What to work on:
Starting from the line with "Instruction: Click the", transcribe each line to the end of the records below. Copy them exactly and write nothing else.

Pixel coordinate grounding data:
────────
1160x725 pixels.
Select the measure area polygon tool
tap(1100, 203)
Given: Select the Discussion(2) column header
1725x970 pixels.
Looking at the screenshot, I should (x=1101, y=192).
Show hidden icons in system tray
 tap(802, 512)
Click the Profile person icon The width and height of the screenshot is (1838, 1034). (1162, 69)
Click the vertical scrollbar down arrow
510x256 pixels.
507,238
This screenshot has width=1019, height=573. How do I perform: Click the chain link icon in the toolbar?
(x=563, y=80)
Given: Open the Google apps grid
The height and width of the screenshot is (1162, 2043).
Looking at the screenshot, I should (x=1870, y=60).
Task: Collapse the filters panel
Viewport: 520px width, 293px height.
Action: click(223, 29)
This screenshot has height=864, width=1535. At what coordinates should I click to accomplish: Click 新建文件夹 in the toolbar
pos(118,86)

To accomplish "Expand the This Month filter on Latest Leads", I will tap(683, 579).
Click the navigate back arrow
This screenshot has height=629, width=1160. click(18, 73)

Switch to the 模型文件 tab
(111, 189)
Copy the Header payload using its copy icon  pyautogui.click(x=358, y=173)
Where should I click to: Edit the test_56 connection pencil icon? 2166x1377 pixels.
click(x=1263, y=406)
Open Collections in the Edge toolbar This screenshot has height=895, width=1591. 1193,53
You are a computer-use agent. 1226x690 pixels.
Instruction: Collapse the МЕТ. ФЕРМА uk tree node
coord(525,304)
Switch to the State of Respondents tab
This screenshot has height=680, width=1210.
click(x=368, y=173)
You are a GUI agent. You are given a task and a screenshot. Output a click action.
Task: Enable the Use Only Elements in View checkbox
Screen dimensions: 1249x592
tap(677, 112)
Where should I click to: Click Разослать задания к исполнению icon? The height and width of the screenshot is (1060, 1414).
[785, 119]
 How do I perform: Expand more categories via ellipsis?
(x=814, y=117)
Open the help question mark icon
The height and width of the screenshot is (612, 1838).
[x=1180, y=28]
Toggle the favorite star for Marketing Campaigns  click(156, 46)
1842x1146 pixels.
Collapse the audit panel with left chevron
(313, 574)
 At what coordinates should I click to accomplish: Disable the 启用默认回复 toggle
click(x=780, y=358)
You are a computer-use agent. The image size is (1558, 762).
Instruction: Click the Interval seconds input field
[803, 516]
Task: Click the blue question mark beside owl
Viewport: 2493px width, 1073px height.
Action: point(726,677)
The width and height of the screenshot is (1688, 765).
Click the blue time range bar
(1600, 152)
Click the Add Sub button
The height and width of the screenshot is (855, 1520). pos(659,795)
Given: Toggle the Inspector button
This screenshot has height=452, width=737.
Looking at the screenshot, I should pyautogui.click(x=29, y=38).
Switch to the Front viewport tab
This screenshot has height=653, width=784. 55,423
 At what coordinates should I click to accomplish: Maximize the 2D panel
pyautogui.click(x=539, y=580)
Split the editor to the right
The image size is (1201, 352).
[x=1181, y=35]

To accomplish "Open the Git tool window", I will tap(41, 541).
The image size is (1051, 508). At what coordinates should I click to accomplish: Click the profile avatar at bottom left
────────
Written reply:
Instruction: Click the Interval seconds input field
[803, 516]
Task: Click the blue question mark beside owl
Viewport: 2493px width, 1073px height.
Action: point(726,677)
The width and height of the screenshot is (1688, 765).
Click the blue time range bar
(1600, 152)
Click the Add Sub button
The height and width of the screenshot is (855, 1520). pos(659,795)
Given: Toggle the Inspector button
This screenshot has height=452, width=737.
Looking at the screenshot, I should pyautogui.click(x=29, y=38).
Switch to the Front viewport tab
This screenshot has height=653, width=784. 55,423
 At what coordinates should I click to accomplish: Maximize the 2D panel
pyautogui.click(x=539, y=580)
Split the editor to the right
The image size is (1201, 352).
[x=1181, y=35]

To accomplish "Open the Git tool window", I will tap(41, 541).
The image size is (1051, 508). At what coordinates should I click to accomplish: Click the profile avatar at bottom left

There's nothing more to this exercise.